## GIVEN PASSAGE
start

SAMENVATTING DATA ANALYTICS FOR
ACCOUNTING
CHAPTER 1
1.1 GENERAL INTRODUCTION
What is data analytics?
=Data Analytics is the process of transforming and evaluating data with the
purpose of drawing conclusions to address business questions.
Effective data analytics?
=provides a way to search through large structured (predefined data) and
unstructured data (pdf, text format) to identify unknown patterns or relationships.
Big Data
= datasets which are too large and complex to be analysed traditionally.
The 4 V’s of big data
Volume= refers to size of dataset
Velocity =refers to speed of processing
Variety =refers to different types of data
Veracity =refers to the data quality.
Goal/purpose: transform (big) data into valuable knowledge to make more informed
business decisions or solve specific problems.
1.2 THE EFFECT OF DATA ANALYTICS
Effect on businesses
Importance:
• The global volume of data created is in the hundreds of zettabytes per year.
• 85% of CEOs put a high value on Data Analytics.
• 86% of CEOs place data mining and analysis as the second-most important
strategic technology.
• Business analytics tops CEO’s list of priorities.
• Data Analytics could generate up to $2 trillion in value per year.
Data Analytics is expected to have dramatic effects on auditing and financial
reporting as well as tax and managerial accounting
So it is not only about having the data but also using it in the best way possible
,Effect on auditing
General: enhances audit quality + expanded services + added value to clients
Audit process is changing from a traditional process towards a more automated
one
Allows audit prof to focus more on the logic en rationale behind data queries and
less on gathering the actual data
Expanded capabilities: testing for fraudulent transactions + automating
compliance- monitoring activities
Analyze complete dataset rather than sampling financial data
Effect on Management accounting
Data analytics and management accounting have quit similar task descriptions
Enhancements: cost analysis, better decision making, better forecasting, budgeting,
production and sales
Effect on financial reporting
better estimates of collectability, write-downs, etc.

end

## DATA LINES
start

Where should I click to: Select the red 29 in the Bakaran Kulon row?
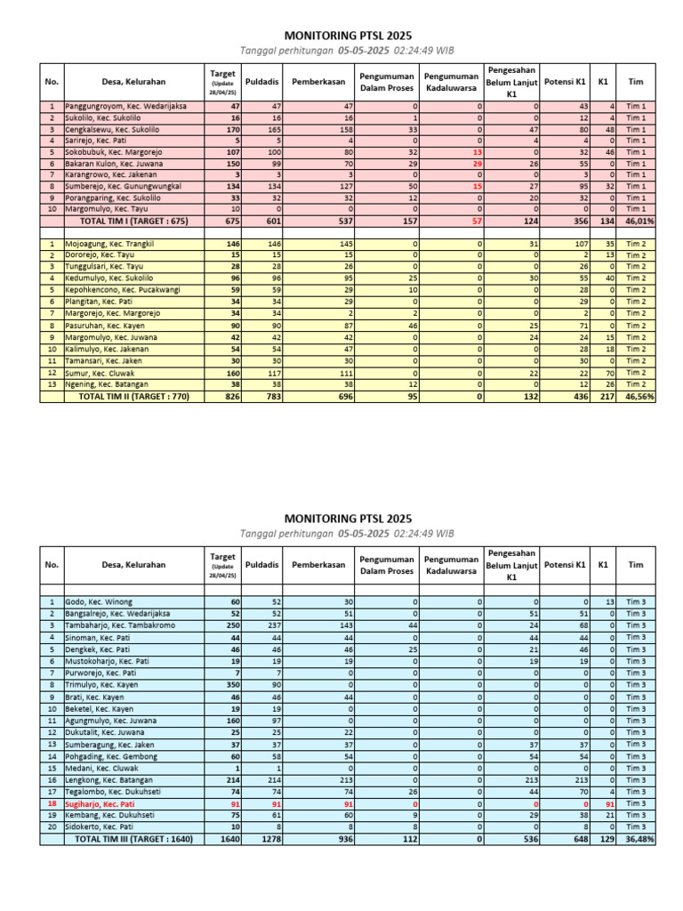point(477,164)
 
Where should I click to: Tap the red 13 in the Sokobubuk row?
point(477,152)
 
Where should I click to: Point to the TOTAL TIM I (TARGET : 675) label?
point(134,222)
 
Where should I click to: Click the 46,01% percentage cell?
point(639,222)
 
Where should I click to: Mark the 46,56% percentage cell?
point(639,397)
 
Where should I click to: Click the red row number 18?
point(52,803)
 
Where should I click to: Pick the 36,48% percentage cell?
point(639,839)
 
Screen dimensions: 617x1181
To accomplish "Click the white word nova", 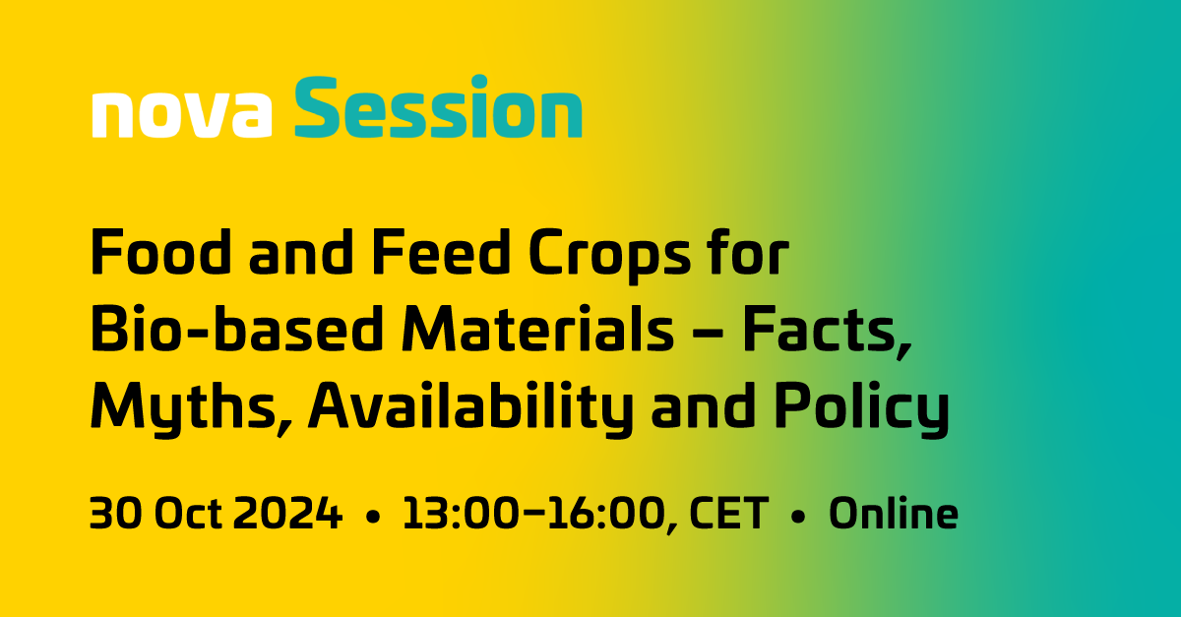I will pos(181,114).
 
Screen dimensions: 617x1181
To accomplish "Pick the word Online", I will pos(893,515).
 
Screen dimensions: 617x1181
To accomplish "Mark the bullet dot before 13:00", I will pos(372,517).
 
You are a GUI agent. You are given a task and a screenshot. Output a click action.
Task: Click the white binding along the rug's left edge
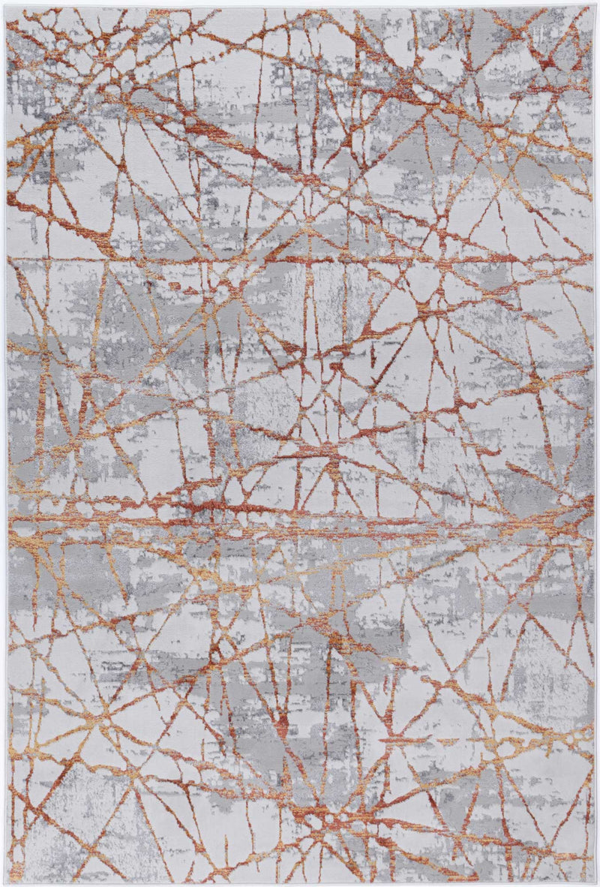tap(6, 450)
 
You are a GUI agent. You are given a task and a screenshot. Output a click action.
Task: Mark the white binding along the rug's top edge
tap(300, 8)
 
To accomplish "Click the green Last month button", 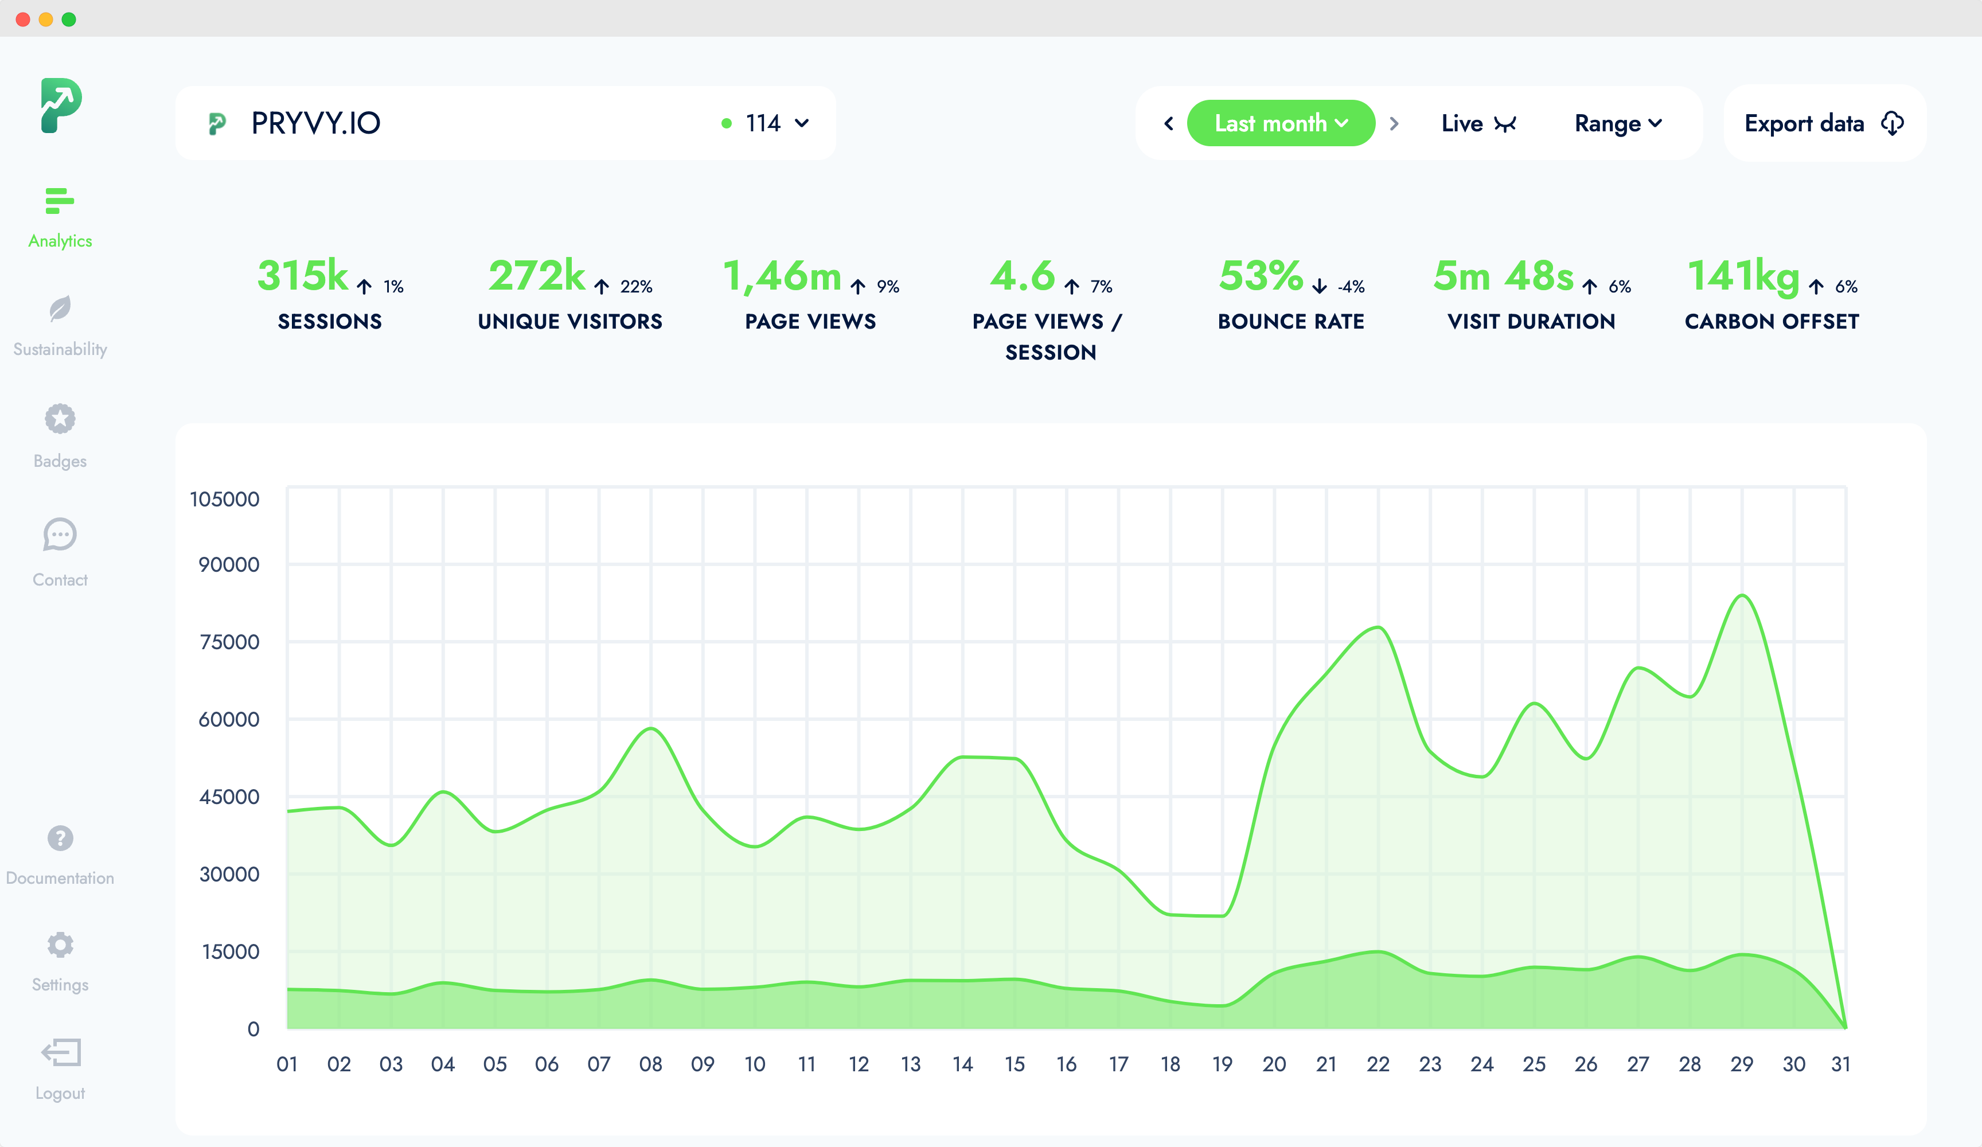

end

## CHALLENGES
1 – In the listing, rewrite the lines starting with the line that contains "Where should I click to: Click the 46,01%" and going on through the line that contains "point(639,839)", changing "percentage cell" to "percentage box" throughout and leaving everything else unchanged.
2 – Continue the study notes on data analytics for accounting from the point where they stop.

## RESPONSES
1 –
Where should I click to: Click the 46,01% percentage box?
point(639,222)
 
Where should I click to: Mark the 46,56% percentage box?
point(639,397)
 
Where should I click to: Click the red row number 18?
point(52,803)
 
Where should I click to: Pick the 36,48% percentage box?
point(639,839)

2 –
better understand the business environment through social media and other
external data sources.
Analysts identify risks and opportunities through analysis of Internet searches
THE IMPACT MODEL
6 steps:
Identify the questions.
Master the data.
Perform the test plan.
Address and refine results.
Communicate insights.
Track outcomes
Iterative process
Step 1: Identify the Questions
=Understand the business problems
that need to be addressed
,Attributes to consider:
• What data do we need to answer the
question?
• Who is the audience that will use the
results?
• Is the scope of the question too
narrow or too broad?
• How will the results be used?
Example of questions:
• Are employees circumventing internal controls over payments?
• Are there any suspicious travel and entertainment expenses?
• Are our customers paying us in a timely manner?
• How can we predict the allowance for loan losses for our bank
loans?
• How can we find transactions that are risky in terms of accounting
issues?
• Who authorizes checks above $100,000?
• How can errors be identified?
Step 2: Master the Data
Consider the following 8 elements:
• Know what data are available and how they relate to the problem
• Data available in Internal systems.
• Data available in External networks and data warehouses.
• Data dictionaries.
• ETL - Extraction, transformation, and loading.
• Data validation and completeness.
• Data normalization.
• Data preparation and scrubbing (=cleaning)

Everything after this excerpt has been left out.